A residential care setting usually requires staff to write a daily report for each child or young person which includes information about specific activities, behaviour, likes and dislikes. You might not be able to write this down continuously but may hold this information ‘in your head’ until you are able to record it.
Tracking – tracking observations show where a child has been and how long they spent there. It involves a floor plan of the setting, drawn on to paper. The observer ‘tracks’ the child on the paper and records how long the child spends at each activity. It is good for identifying where children spend most of their time, particularly for children with lower concentration levels. Tracking observations do not tell us about what the child actually did there though. So, a child could have stood at the sand tray for 3 minutes but may not have actually engaged in any activity or they could have been absorbed in a play dough activity but only for 30 seconds.
Event Sampling focuses on a particular event during the child or young person’s day and is often used to identify or support triggers to negative behaviour. For example, it could be used to observe how a 2 year old coming in to nursery settles period of a or how a 12 year old in a residential care home acts at dinner time over a period of a week. For event sampling you would usually focus on the ABC technique. Which is:
A – Antecedent
B – Behaviour
C – Consequence
Rationale for observation: To identify why Isaac cries at reception class in school when being left in the morning
Day and Time
Antecedent
Behaviour
Consequence
Monday
8.45am
Isaac arrives at school with his mum. Julie the teaching assistant greets them.
Mum holds Isaacs hand and says ‘Now, don’t cry today, will you?’ Isaacs frowns and starts to cry, holding firmly on to mum’s hand.
Julie takes Isaac’s other hand and guides him towards the train set. Isaac cries for 4 minutes and then becomes interested in the blue train.
Tuesday 8.40am
Isaacs arrives at school with his mum. It is raining and he has been splashing in puddles. Mum changes his wellies as Julie chats to them.
Isaac talks about the puddles and has a smile on his face. He is making ‘splash’ noises. Mum is relaxed and pats him on the head as she leaves.
Isaac watches out of the window as mum walks down the slope. Julie takes his hand and talks about the puddles again.
From this we can see how Isaac reacts with differing circumstances and in particular how his mum’s anxiety may be impacting on how he feels when being left at school. If we continued to do this we may also identify which activities are most helpful in distracting him, whether arriving early or late impacts on his behaviour and if different members of staff greeting him have alternative outcomes.
Time Sampling is a useful method to use if you are monitoring a particular behaviour. For example, if a child hits others frequently. You may have a chart where you tick off ‘times’ when the child hits another.
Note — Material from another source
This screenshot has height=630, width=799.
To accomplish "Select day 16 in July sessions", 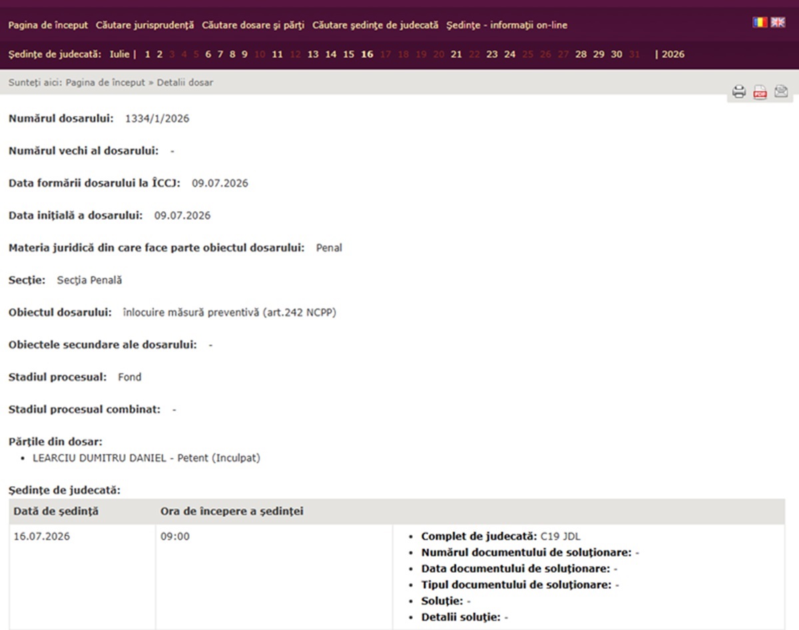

This can be useful to collect data on the frequency of hits and may tell you about specific times when they are more likely to hit out, for example over a week it may show you that they are more prone to hitting before lunch time. Could this indicate that they have lower sugar levels? Their concentration is low? Or they are hungry? You would need to do other observations to complement this such as event sampling to identify specific antecedents.
Short observations or anecdotal records
Child’s Initials:
Date:
Keyworker:
Time:
Detail:
Links to EYFS
What next?
Diaries are an excellent way of sharing information between the setting and the home environment. They are often used with infants and younger children to exchange information about the basic needs of the child and with children and young people with disabilities who may use school transport and so their parents or carers may not have direct contact with teachers. A diary should ensure that good communication and exchange of information takes place. A diary will usually contain information from the parents or carers such as how well the infant slept the previous night, whether they have tried any new foods and stages of weaning and the setting will usually record how many bottles and the amount of milk consumed, foods that have been eaten, how much sleep the infant has had in the setting and the amount and state of nappies changed as well as what activities they have been engaged in that day. The diaries do not replace verbal communication between the setting and parents but should complement it. They can also be referred to later on by a parent who may have forgotten the amount of bottles or hours of sleep or they can be used to see how patterns of feeds and sleep are changing.
Planning for the whole setting
The observations that you and your colleagues complete should be collated in your setting and there should be a system in place for planning.
The planning may be done by a particular person, by a group of people or everyone in your setting may be able to contribute to a plan. It is becoming more common in settings for there to be a blank plan on the wall and as the week develops colleagues can add to it (either for that week or for the following week), develop it and allow it to evolve in order to meet the children and young people’s needs. Weekly team meetings provide an opportunity to discuss different ideas and strategies as well as assigning specific tasks and activities to specific workers in order to ensure consistency. In other settings there may be a stricter planning cycle where activities are planned in advance to meet specific learning outcomes, for example, in a school environment. Planning should ensure that all areas of a development framework or curriculum are covered. Observations may only link in to certain areas and so the setting will need to plan other activities to meet the whole
spectrum.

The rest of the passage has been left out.